The Pew report, which examines the status of tax incentive review programs in each of the 50 states, describes Maine as one of the leaders “because it has a well-designed plan to regularly evaluate tax incentives, experience in producing quality evaluations that rigorously measure economic impact, and a process for informing policy choices.”

Maine is one of 10 states that were given the “leading” designation, said Josh Goodman, research officer at Pew. To achieve leading status, a state must have a program in place that regularly evaluates its tax incentive programs, measures the impact of tax incentives and uses the evaluations to inform policy decisions.

“It’s vital for policymakers to know where incentives are working and where they need to be improved,” Goodman said during a media webinar Wednesday. “Tax incentives often have not been part of the conversation. Thankfully, that’s changing.”

Pew does not take a position on whether tax incentives are good or bad as a means to spur economic development. Incentives, which include tax credits, exemptions and reductions, are viewed by some as necessary to compete for business with neighboring states, while others see them as government interference in the free market at taxpayers’ expense.

In Maine, there are more than 200 different state and federal tax incentive programs at play, including New Markets, Employment Tax Increment Financing, Business Equipment Tax Exemption/Reimbursement, Maine Capital Investment Credit, Historic Preservation Tax Incentive and Pine Tree Development Zone.

Thanks to Maine’s 2015 law lauded by Pew, OPEGA is now responsible for evaluating each of the programs on a regular basis to gauge whether it is meeting its intended goals. That’s a pretty tall order, said OPEGA Director Beth Ashcroft.

One reason is the amount of labor required to research the impact of each program, she said. Another is the fact that some incentive programs lack clearly stated goals and objectives.

The latter issue came up during OPEGA’s first evaluation, focused on the New Markets program, which it released in March.

The program was the focus of a 2015 Press Herald investigation, “Payday at the Mill,” that revealed potential abuses, especially in the conveyance of a $40 million investment to Portsmouth, New Hampshire-based Cate Street Capital to support the revitalization of the former Great Northern Paper mill in East Millinocket. Fourteen months after the tax credits were approved, none of the upgrades intended to modernize the mill were made and it closed, displacing hundreds of workers. Yet Maine taxpayers were on the hook for $16 million in tax credit payments. In the months after the investigation, the Finance Authority of Maine, which oversees the New Markets program, initiated changes to prevent certain abuses of the program.

The government watchdog agency said in its report that while the tax credits program has created or retained hundreds of permanent jobs in Maine, it lacks standards to gauge its cost effectiveness. Still, Ashcroft said OPEGA was able to provide some sense of the program’s benefit to the state.

“We were able to get enough information together to estimate the impact that this program has had,” she said.

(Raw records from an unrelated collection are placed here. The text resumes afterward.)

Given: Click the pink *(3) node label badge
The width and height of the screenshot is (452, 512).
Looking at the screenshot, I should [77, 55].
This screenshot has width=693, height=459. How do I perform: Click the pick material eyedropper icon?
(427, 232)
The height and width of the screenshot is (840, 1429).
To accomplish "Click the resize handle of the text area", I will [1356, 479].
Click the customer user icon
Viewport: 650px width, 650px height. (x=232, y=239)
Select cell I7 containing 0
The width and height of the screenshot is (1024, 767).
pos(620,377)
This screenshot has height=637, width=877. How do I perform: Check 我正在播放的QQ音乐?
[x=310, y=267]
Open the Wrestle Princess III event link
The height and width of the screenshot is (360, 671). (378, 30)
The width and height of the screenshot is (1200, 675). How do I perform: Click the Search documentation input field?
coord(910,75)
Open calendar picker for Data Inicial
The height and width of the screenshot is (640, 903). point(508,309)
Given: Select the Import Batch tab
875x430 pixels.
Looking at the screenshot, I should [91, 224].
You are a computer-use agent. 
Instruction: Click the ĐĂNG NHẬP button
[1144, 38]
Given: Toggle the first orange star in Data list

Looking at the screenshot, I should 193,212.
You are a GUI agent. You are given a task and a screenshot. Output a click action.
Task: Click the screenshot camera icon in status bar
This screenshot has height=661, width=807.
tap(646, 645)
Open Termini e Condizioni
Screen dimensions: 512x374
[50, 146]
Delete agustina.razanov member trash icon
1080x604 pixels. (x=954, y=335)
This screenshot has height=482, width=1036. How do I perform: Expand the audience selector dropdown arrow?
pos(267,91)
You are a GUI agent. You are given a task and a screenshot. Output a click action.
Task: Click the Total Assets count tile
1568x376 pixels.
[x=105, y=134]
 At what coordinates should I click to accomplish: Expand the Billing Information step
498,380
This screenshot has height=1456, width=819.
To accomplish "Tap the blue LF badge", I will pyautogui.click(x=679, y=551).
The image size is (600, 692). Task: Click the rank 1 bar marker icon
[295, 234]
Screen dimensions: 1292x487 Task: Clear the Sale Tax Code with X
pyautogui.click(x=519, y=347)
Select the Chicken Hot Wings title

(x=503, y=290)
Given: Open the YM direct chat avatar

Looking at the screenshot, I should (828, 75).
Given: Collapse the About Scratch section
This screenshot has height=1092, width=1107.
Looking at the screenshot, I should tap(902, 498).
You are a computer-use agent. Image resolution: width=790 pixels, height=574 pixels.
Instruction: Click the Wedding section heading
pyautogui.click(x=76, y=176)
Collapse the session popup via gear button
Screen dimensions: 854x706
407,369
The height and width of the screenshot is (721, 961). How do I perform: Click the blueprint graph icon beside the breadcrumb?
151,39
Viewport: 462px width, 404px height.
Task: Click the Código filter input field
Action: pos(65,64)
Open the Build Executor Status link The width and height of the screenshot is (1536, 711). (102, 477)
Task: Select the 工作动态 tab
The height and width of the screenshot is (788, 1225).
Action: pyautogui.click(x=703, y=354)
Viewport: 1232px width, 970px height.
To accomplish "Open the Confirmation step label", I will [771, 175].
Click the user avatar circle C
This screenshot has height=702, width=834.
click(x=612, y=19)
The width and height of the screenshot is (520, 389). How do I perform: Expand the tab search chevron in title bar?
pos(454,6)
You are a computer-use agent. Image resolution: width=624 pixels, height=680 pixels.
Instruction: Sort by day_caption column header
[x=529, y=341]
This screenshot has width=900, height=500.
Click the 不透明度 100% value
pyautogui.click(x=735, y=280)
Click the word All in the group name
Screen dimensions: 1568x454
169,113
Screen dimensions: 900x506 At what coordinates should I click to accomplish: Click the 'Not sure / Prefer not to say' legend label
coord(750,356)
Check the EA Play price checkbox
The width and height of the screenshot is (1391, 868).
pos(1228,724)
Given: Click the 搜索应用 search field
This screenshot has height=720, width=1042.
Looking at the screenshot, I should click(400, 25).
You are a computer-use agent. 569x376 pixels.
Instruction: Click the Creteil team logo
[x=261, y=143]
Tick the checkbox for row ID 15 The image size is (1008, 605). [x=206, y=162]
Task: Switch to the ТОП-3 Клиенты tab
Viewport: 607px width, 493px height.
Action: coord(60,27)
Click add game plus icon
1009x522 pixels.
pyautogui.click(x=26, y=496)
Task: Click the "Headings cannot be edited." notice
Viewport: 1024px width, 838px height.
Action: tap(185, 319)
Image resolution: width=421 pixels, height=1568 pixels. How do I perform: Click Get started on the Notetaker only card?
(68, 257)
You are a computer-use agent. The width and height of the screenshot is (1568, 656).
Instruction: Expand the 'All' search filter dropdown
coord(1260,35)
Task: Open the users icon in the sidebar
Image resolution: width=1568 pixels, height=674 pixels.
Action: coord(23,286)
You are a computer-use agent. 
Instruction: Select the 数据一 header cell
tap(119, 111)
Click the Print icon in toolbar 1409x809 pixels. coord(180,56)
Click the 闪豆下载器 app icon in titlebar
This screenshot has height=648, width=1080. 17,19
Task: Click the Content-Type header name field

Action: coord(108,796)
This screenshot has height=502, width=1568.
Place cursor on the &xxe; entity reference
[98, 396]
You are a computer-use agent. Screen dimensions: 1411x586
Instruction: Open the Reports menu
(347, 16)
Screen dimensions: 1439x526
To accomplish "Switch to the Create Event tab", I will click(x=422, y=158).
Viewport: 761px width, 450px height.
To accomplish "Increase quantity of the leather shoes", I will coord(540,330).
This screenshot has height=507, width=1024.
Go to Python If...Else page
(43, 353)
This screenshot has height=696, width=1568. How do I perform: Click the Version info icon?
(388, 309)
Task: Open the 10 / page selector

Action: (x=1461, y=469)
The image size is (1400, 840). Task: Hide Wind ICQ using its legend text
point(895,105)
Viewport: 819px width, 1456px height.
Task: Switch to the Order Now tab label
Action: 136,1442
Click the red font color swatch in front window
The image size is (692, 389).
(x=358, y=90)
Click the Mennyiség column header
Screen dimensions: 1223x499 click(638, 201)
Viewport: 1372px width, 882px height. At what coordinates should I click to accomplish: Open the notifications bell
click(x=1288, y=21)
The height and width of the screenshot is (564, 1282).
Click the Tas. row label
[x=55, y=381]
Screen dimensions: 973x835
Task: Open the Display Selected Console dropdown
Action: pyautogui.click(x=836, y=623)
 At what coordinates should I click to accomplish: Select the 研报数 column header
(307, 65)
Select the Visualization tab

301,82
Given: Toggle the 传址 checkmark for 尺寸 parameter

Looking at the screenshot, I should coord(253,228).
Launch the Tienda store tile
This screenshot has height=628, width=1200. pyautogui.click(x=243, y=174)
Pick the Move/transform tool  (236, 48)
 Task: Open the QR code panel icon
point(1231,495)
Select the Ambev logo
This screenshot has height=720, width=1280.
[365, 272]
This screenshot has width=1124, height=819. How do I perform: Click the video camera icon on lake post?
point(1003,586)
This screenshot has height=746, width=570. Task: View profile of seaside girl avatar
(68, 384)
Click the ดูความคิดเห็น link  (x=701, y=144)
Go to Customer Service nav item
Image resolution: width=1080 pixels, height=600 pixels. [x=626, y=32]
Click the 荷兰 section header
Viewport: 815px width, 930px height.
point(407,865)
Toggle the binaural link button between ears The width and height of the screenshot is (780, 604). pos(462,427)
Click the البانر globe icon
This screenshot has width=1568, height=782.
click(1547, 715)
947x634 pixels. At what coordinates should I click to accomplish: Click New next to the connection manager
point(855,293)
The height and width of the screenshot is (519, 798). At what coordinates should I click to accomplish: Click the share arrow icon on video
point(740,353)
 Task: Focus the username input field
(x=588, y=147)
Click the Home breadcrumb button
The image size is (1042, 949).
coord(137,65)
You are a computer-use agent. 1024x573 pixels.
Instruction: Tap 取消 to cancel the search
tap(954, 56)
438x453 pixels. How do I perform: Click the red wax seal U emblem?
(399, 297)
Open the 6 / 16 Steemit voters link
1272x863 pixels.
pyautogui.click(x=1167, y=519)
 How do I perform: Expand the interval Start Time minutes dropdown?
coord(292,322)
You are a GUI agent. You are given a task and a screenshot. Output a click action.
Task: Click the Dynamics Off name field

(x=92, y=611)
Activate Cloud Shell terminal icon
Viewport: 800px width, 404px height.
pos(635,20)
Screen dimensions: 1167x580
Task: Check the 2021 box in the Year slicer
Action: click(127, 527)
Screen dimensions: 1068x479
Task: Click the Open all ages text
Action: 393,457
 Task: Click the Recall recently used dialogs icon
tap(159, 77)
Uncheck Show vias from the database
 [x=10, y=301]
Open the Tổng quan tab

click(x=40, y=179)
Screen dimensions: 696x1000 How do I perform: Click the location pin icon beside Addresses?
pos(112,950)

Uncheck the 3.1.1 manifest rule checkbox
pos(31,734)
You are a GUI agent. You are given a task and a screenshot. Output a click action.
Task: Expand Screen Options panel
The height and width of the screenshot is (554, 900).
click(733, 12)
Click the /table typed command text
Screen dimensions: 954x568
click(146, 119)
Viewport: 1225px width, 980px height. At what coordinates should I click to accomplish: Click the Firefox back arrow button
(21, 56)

OPEGA credited the New Markets program with creating or retaining 764 permanent jobs that still existed as of 2016, as well as 781 temporary jobs and 1,034 indirect jobs throughout the supply chain. But while businesses spent $3.39 for every $1 of tax credit, that ratio shrank to $1.19 for every $1 in tax credit when looking at money that was spent within Maine because the program doesn’t require investors to keep the money in-state, OPEGA’s report said.

Ashcroft said OPEGA’s overall goal is to evaluate each of the 30 to 40 biggest incentive programs once every six years, but she said that schedule might prove difficult to maintain. Smaller programs will receive more cursory reviews.

At the very least, OPEGA intends to evaluate each of the major incentive programs on a regular basis in order to give policymakers a better idea of how well each program is working. Pew praised Maine for that effort in its report.

“I feel very good about that,” Ashcroft said.